▶ _ENTRIES SHOWN_:
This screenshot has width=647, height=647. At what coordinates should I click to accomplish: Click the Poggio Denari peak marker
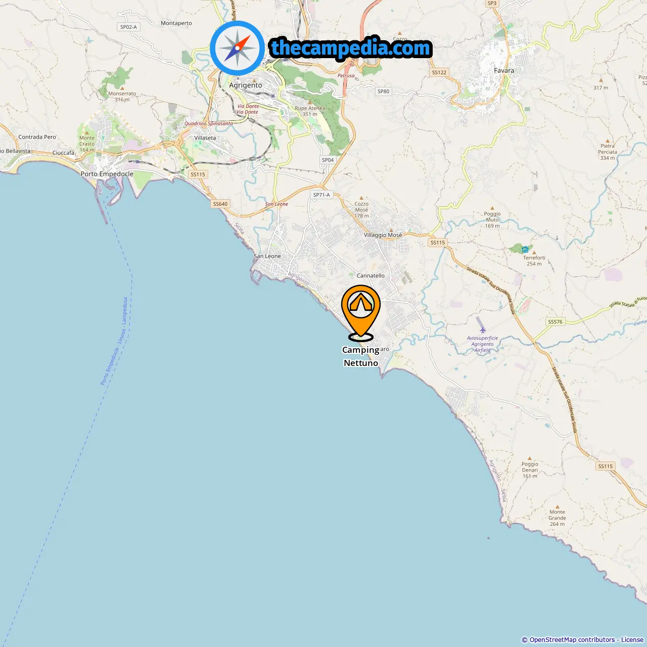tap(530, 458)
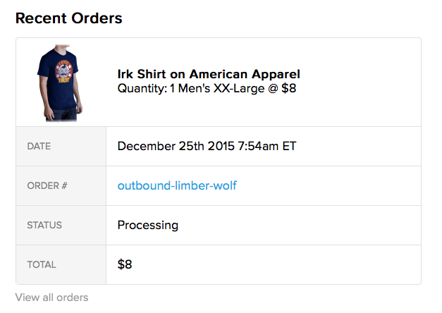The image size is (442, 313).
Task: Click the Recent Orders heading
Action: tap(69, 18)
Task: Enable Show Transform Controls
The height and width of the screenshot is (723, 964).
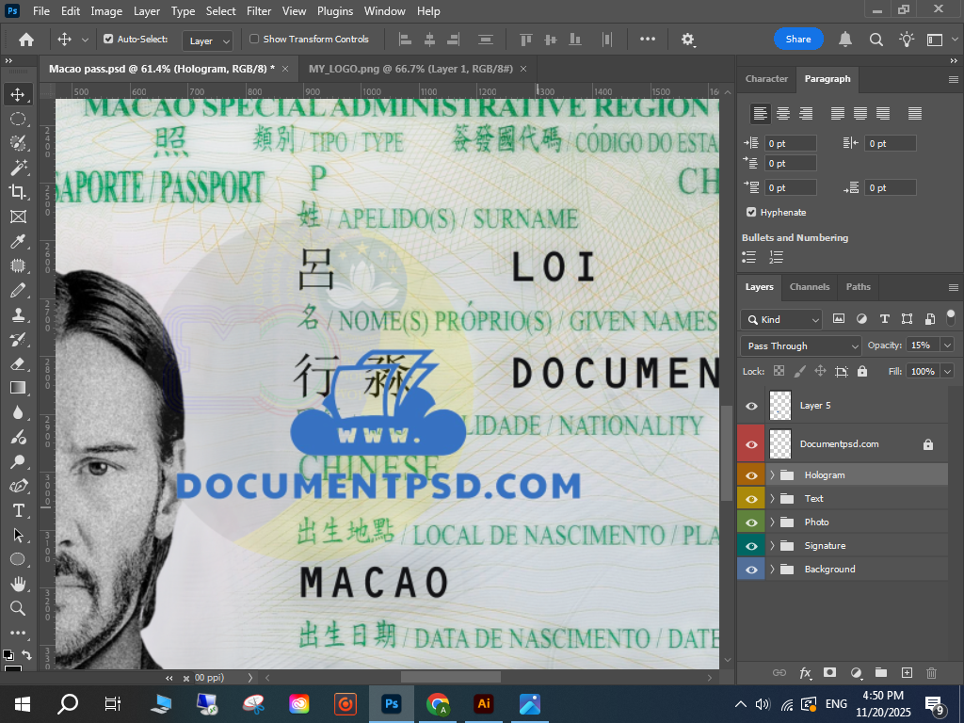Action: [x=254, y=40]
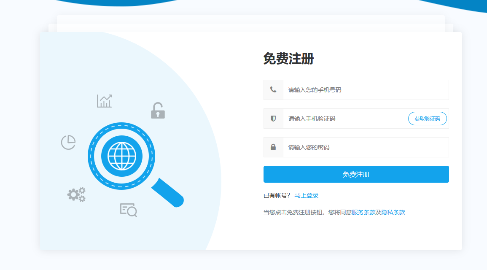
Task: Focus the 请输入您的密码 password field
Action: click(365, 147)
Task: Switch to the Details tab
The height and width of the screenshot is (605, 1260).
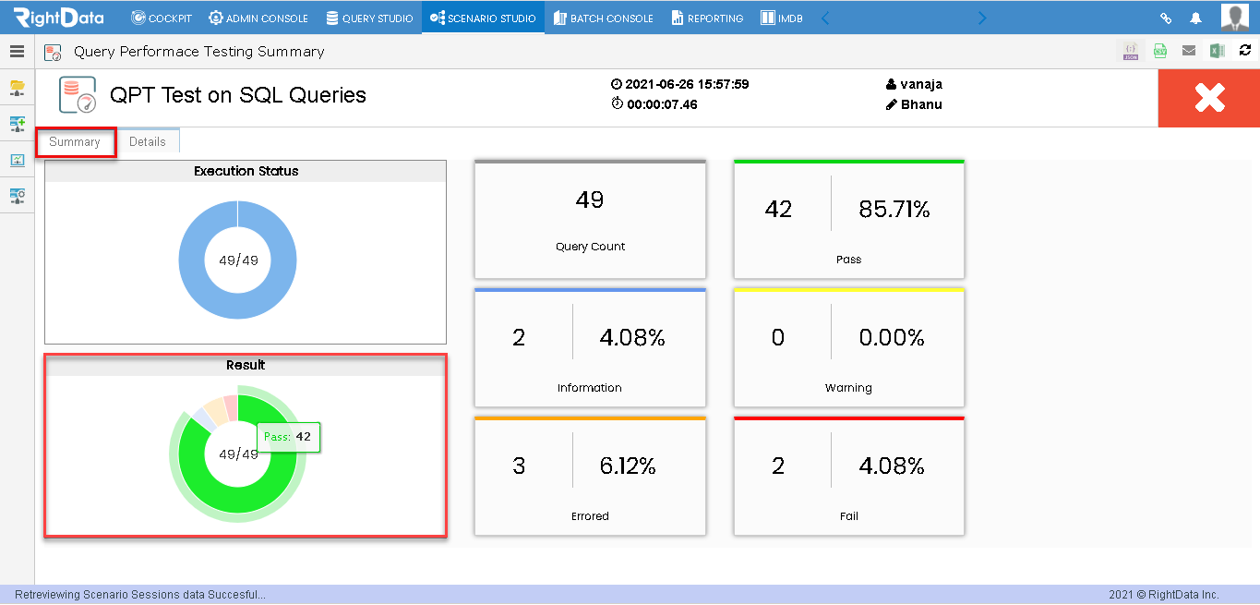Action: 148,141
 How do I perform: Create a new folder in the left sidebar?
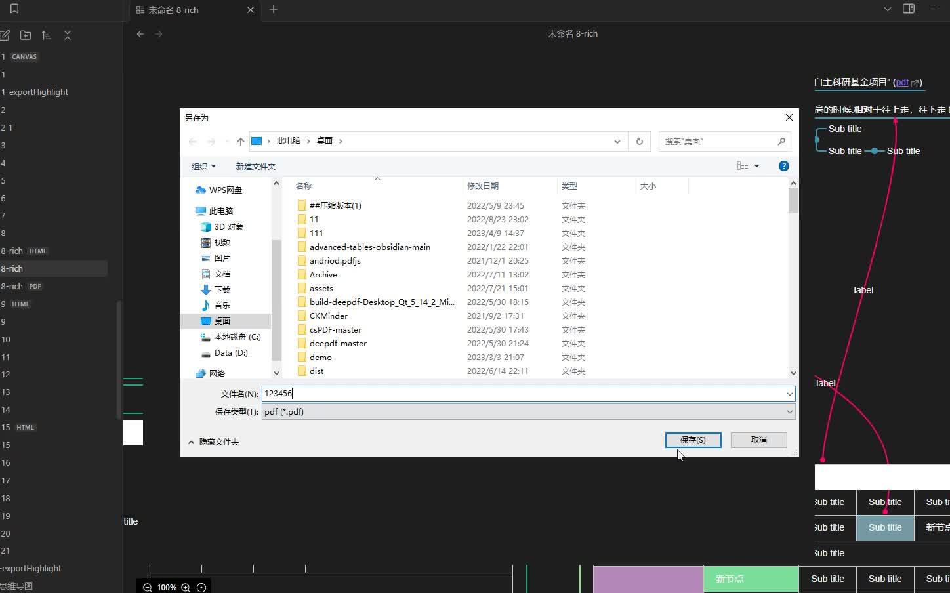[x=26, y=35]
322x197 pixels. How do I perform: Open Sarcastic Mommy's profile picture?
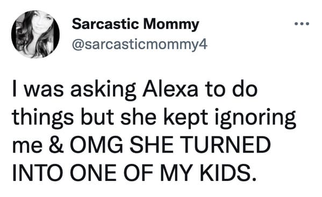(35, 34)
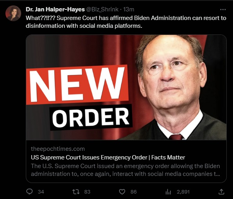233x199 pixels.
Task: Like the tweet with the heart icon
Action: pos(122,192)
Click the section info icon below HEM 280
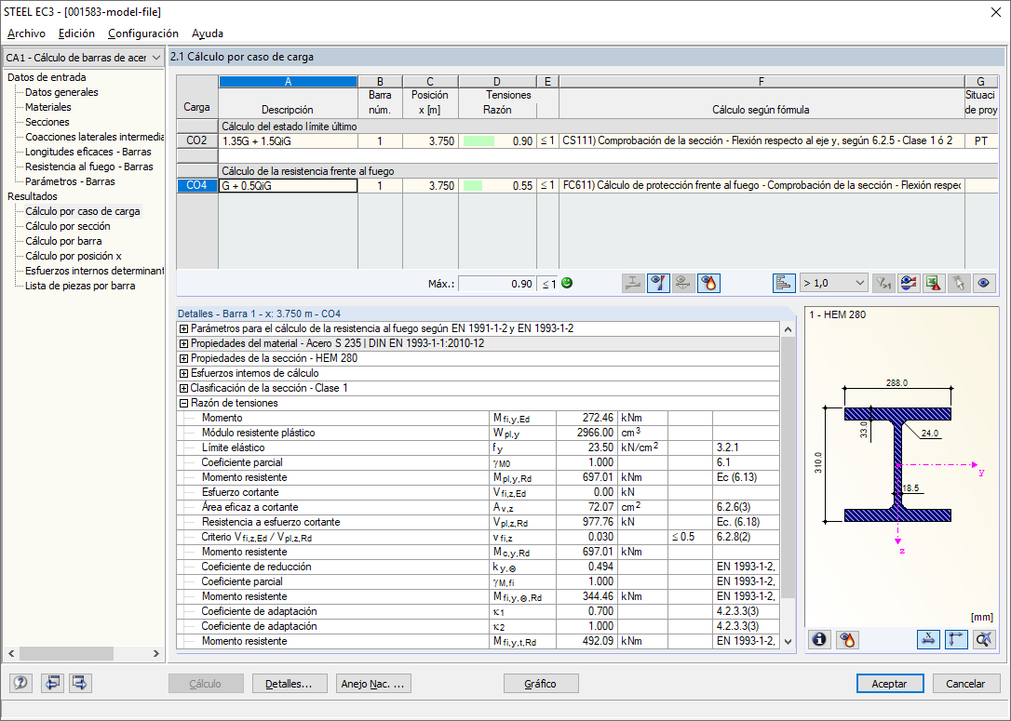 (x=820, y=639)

▶ _WHAT YOU WILL DO_:
Give the data back exactly, omitting all pictures.

▶ _SOLUTION TO THIS TASK_:
This screenshot has width=647, height=647. At what coordinates should I click to accomplish: Click the Poggio Denari peak marker
tap(530, 458)
The image size is (442, 313).
Task: Click the Recent Orders heading
Action: tap(69, 18)
Task: Enable Show Transform Controls
The height and width of the screenshot is (723, 964).
Action: [x=254, y=40]
Task: Focus the 请输入您的密码 password field
Action: click(365, 147)
Task: Switch to the Details tab
The height and width of the screenshot is (605, 1260).
Action: 148,141
 How do I perform: Create a new folder in the left sidebar?
[x=26, y=35]
322x197 pixels. How do I perform: Open Sarcastic Mommy's profile picture?
(35, 34)
233x199 pixels.
Task: Like the tweet with the heart icon
Action: pos(122,192)
Click the section info icon below HEM 280
 (x=820, y=639)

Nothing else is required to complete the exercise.